- Interactive map of Gmina Biłgoraj
- Coordinates (Biłgoraj): 50°33′N 22°44′E﻿ / ﻿50.550°N 22.733°E
- Country: Poland
- Voivodeship: Lublin
- County: Biłgoraj
- Seat: Biłgoraj

Area
- • Total: 262.64 km^{2} (101.41 sq mi)

Population (2006)
- • Total: 12,541
- • Density: 47.750/km^{2} (123.67/sq mi)
- Website: https://www.gminabilgoraj.pl/

= Gmina Biłgoraj =

Gmina Biłgoraj is a rural gmina (administrative district) in Biłgoraj County, Lublin Voivodeship, in eastern Poland. Its seat is the town of Biłgoraj, although the town is not part of the territory of the gmina.

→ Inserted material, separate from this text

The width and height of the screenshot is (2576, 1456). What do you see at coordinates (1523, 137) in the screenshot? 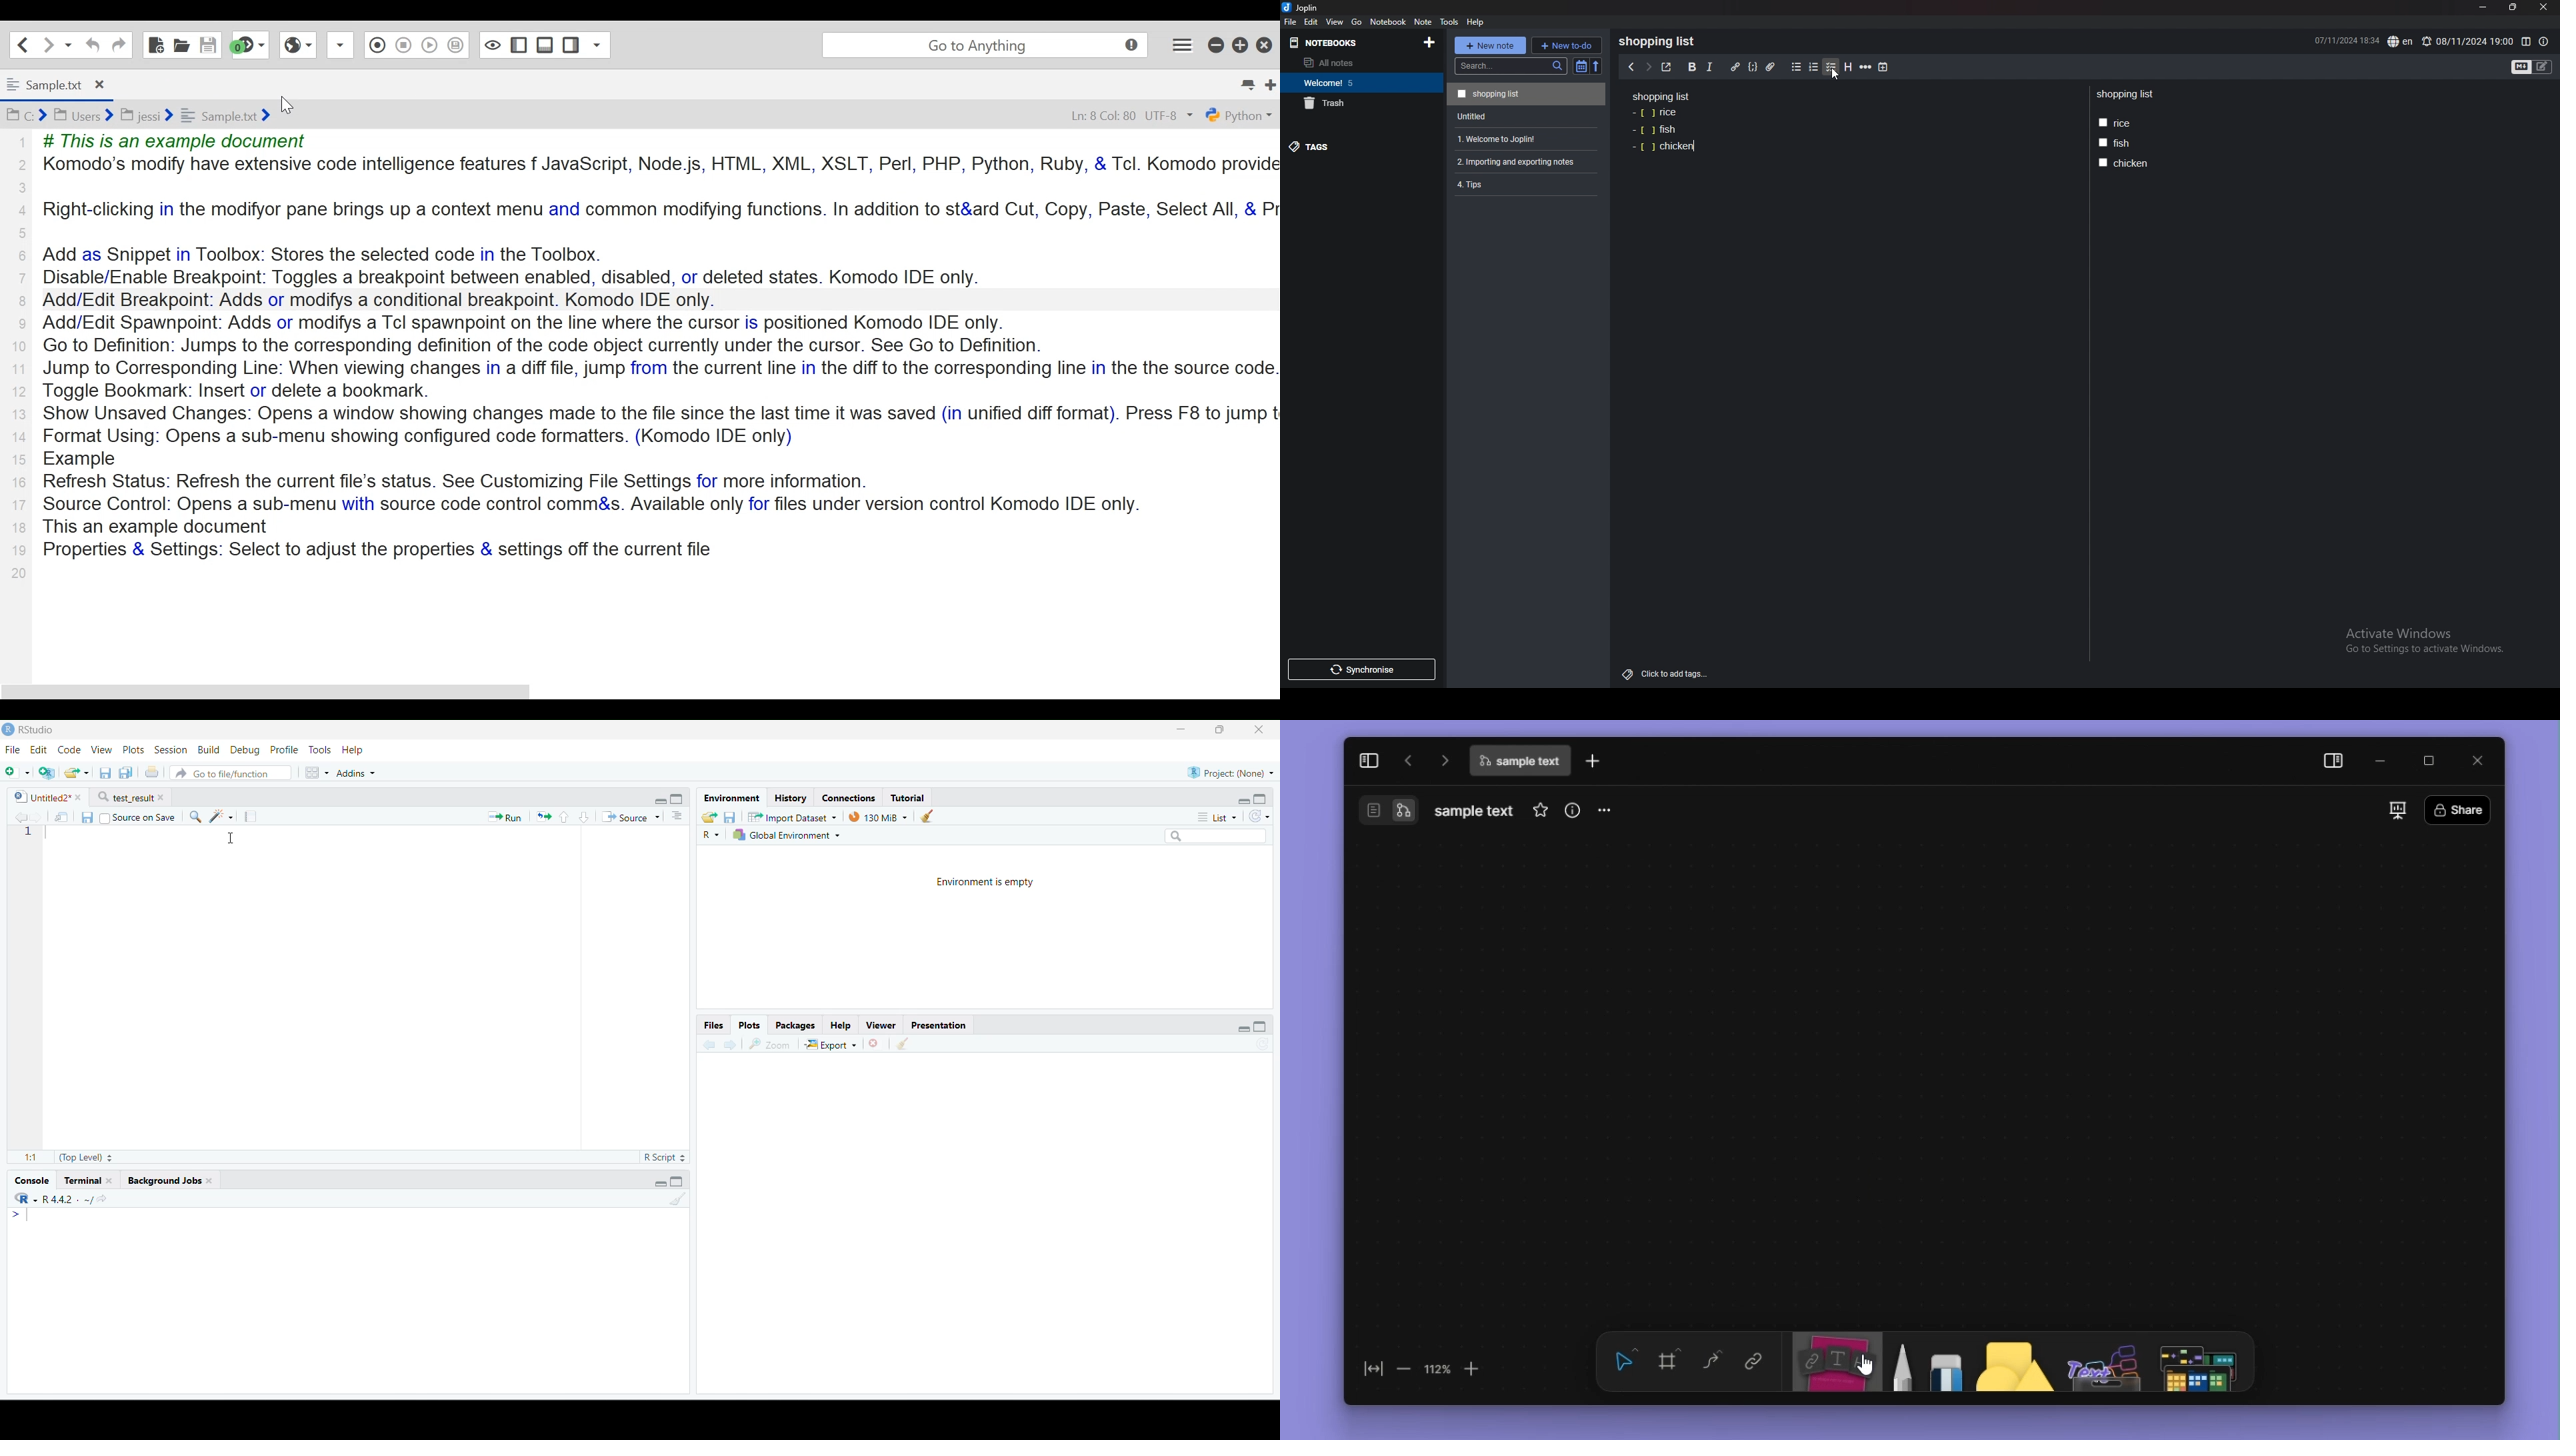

The gmina covers an area of 262.64 km2, and as of 2006 its total population is 12,541.

==Villages==
Gmina Biłgoraj contains the villages and settlements of Andrzejówka, Brodziaki, Bukowa, Ciosmy, Cyncynopol, Dąbrowica, Dereźnia Majdańska, Dereźnia Solska, Dereźnia-Zagrody, Dyle, Edwardów, Gromada, Hedwiżyn, Ignatówka, Jachosze, Kajetanówka, Kolonia Sól, Korczów, Korytków Duży, Majdan Gromadzki, Nadrzecze, Nowy Bidaczów, Okrągłe, Podlesie, Rapy Dylańskie, Ratwica, Ruda Solska, Ruda-Zagrody, Smólsko Duże, Smólsko Małe, Sól, Stary Bidaczów, Teodorówka, Wola Dereźniańska, Wola Duża, Wola Mała, Wolaniny, Zagrody Dąbrowickie, Zagumnie and Żelebsko.

==Neighbouring gminas==
Gmina Biłgoraj is bordered by the town of Biłgoraj and by the gminas of Aleksandrów, Biszcza, Dzwola, Frampol, Harasiuki, Janów Lubelski, Księżpol, Radecznica and Tereszpol.